GET OFF MY GRAPES PAL, sorry, I got distracted there. Listen up, I run a greengrocers with style and panache and I don't put any apostrophes where there shouldn't be any, alright? Such grammatical excellence meant that I was noticed at the local round table and I soon outstripped all kinds of butchers, bakers and light bulb sellers. I am a man of wisdom and I can tell a russet from a Cox with my eyes shut. OI, IT'S PRONOUNCED KUMQUAT YOU SLAG.
Anyway, I am big fan of Wycombe Wanderers, and my philosophising has kept dinner parties going long after the seeds from some red grapes have been carelessly spat onto curtains that may look nice from a distance but close up have all kinds of stinking hair on them - tidy your rooms housewives. You don't have much else to do.
Nonetheless, I was having a bundle with one of the delivery boys the other day, my apron had ridden right up and he tried to squeeze a blood orange into my thigh - well I wasn't having that. I got him in a headlock and rubbed potatoes on his spotty nose. He squeaked at me: "Oi, why not get your outlandish yet enticing views on Wycombe published." I relaxed my grip, it was the chance he needed, and he slipped out, kicked me in the broccoli and ran off. He got me thinking, though, and so here is a history of Wycombe in the Football League - through the eyes of a humble greengrocer.
1993-94 The Year of the Potato
Yeah, I remember well, I was green behind the ears, had just got my first managership of a nice little place in Amersham-on-the-Hill. Good clientele, liked their greens but could I shift carrots? Could I fu, anyway, Chairboys - bouncing into Div Three like a sack of spuds off a Bedford Rascal. Good analogy there my son, the season was much like a potato. Could have gone any which way. Back to the conference, mash, mid-table, sauté, play-offs, chips, promotion, jackets, champions, Birds Eye Waffles.

## What the exercise asks
In the greengrocer's history of Wycombe, what title is given to the 1993-94 season?

## Source data
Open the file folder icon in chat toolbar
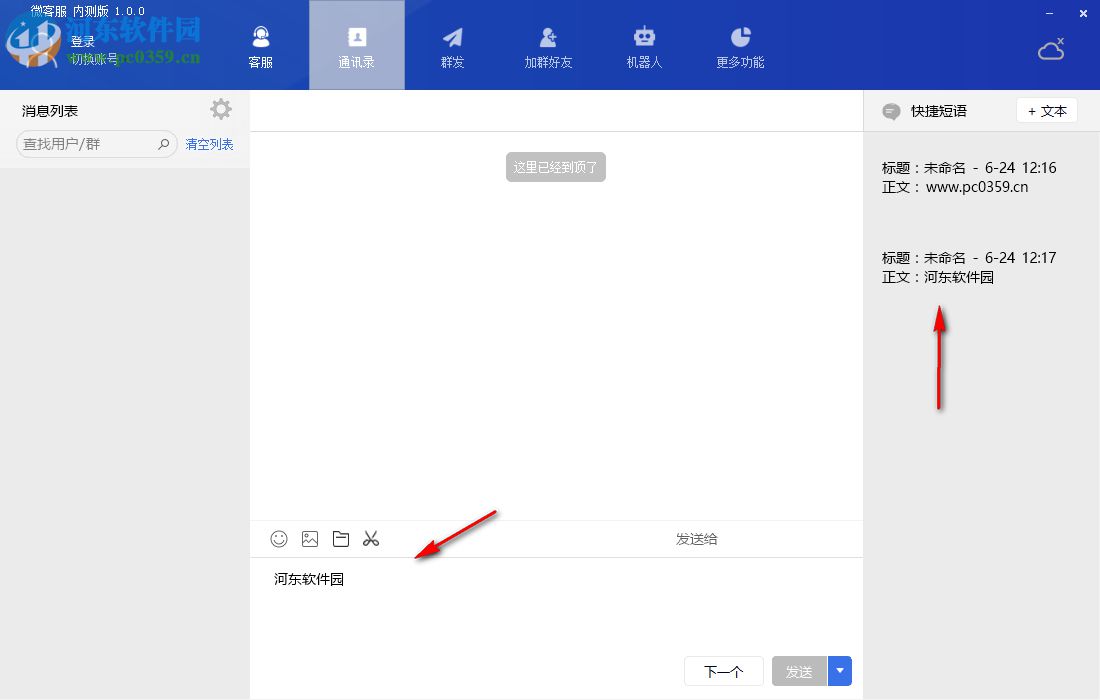 (x=340, y=539)
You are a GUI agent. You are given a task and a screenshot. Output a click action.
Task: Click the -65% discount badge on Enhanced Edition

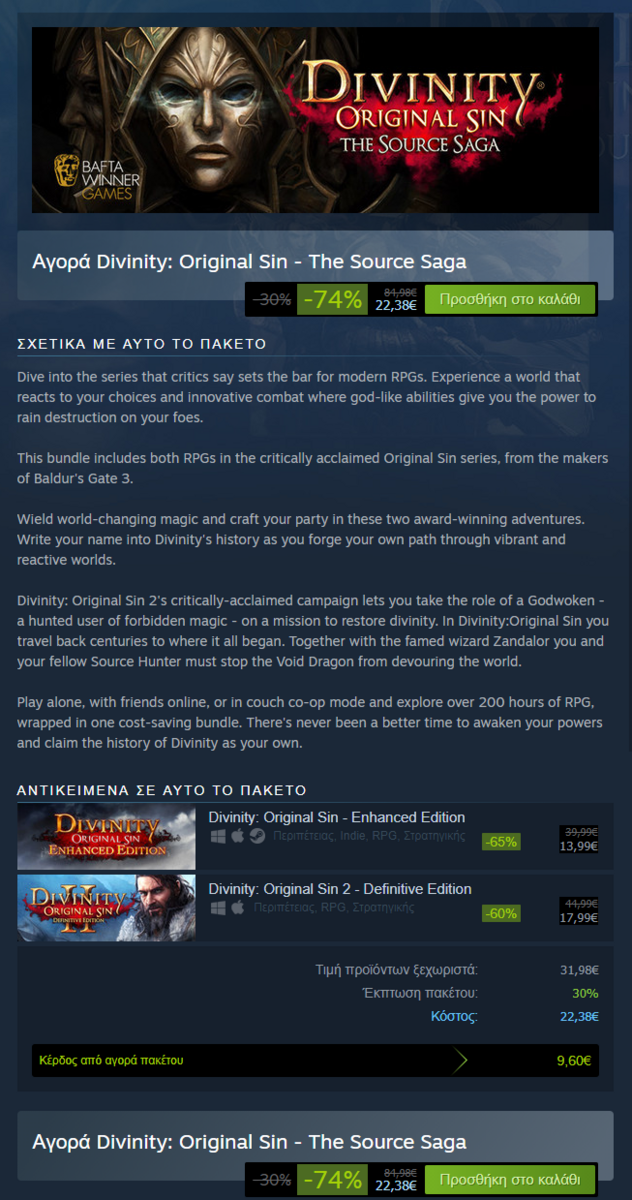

## Exercise output
The Year of the Potato